When William the Conqueror led the Norman conquest of England in 1066, he, his nobles, and many of his followers from Normandy, but also those from northern and western France, spoke a range of langues d'oïl (northern varieties of Gallo-Romance). One of these was Old Norman, also known as "Old Northern French". Other followers spoke varieties of the Picard language or western French. This amalgam developed into the unique insular dialect now known as Anglo-Norman French, which was commonly used for literary and eventually administrative purposes from the 12th until the 15th century. It is difficult to know much about what was actually spoken, as what is known about the dialect is restricted to what was written, but it is clear that Anglo-Norman was, to a large extent, the spoken language of the higher social strata in medieval England.
It was spoken in the law courts, schools, and universities and, in due course, in at least some sections of the gentry and the growing bourgeoisie. Private and commercial correspondence was carried out in Anglo-Norman or Anglo-French from the 13th to the 15th century though its spelling forms were often displaced by continental spellings. Social classes other than the nobility became keen to learn French: manuscripts containing materials for instructing non-native speakers still exist, dating mostly from the late 14th century onwards.
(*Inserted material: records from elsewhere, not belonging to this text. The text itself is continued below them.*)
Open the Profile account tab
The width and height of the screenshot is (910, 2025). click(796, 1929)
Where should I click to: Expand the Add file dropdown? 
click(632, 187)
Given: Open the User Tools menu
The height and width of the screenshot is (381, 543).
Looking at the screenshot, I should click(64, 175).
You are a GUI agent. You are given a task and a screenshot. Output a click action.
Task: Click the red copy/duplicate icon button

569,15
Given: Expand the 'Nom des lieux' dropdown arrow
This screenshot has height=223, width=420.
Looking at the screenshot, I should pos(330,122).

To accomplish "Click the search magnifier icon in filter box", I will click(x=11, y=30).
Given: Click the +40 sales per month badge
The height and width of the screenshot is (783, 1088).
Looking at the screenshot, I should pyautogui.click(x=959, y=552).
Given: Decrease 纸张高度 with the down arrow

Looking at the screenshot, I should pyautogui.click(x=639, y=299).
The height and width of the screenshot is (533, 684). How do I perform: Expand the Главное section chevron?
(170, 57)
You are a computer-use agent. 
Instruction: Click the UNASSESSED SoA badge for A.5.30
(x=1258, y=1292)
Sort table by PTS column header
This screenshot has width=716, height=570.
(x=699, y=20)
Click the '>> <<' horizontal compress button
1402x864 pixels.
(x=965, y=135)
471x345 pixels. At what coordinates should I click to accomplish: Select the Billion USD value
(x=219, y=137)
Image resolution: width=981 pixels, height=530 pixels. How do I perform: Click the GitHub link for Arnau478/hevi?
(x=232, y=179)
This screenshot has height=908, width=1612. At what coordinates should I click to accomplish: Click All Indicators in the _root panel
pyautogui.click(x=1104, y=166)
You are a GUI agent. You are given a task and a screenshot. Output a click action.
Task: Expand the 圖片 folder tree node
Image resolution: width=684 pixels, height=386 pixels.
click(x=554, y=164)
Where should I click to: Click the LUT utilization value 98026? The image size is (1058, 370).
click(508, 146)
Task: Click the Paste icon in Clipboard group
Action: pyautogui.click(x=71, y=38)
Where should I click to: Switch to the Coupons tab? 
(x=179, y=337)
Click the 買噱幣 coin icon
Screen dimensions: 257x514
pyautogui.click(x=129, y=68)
Although Anglo-Norman and Anglo-French were eventually eclipsed by modern English, they had been used widely enough to influence English vocabulary permanently. Thus, many original Germanic words, cognates of which can still be found in Nordic, German, and Dutch, have been lost or, as more often occurs, exist alongside synonyms of Anglo-Norman French origin. Grammatically, Anglo-Norman had little lasting impact on English although it is still evident in official and legal terms where the ordinary sequence of noun and adjective is reversed, for example attorney general: the spelling is English but the word order (noun then adjective) is French. Other such examples are heir apparent, court martial, and body politic.
The Royal coat of arms of the United Kingdom still features in French the mottos of both the British Monarch, Dieu et mon droit ("God and my right") and the Order of the Garter, Honi soit qui mal y pense ("Shamed be he who thinks evil of it").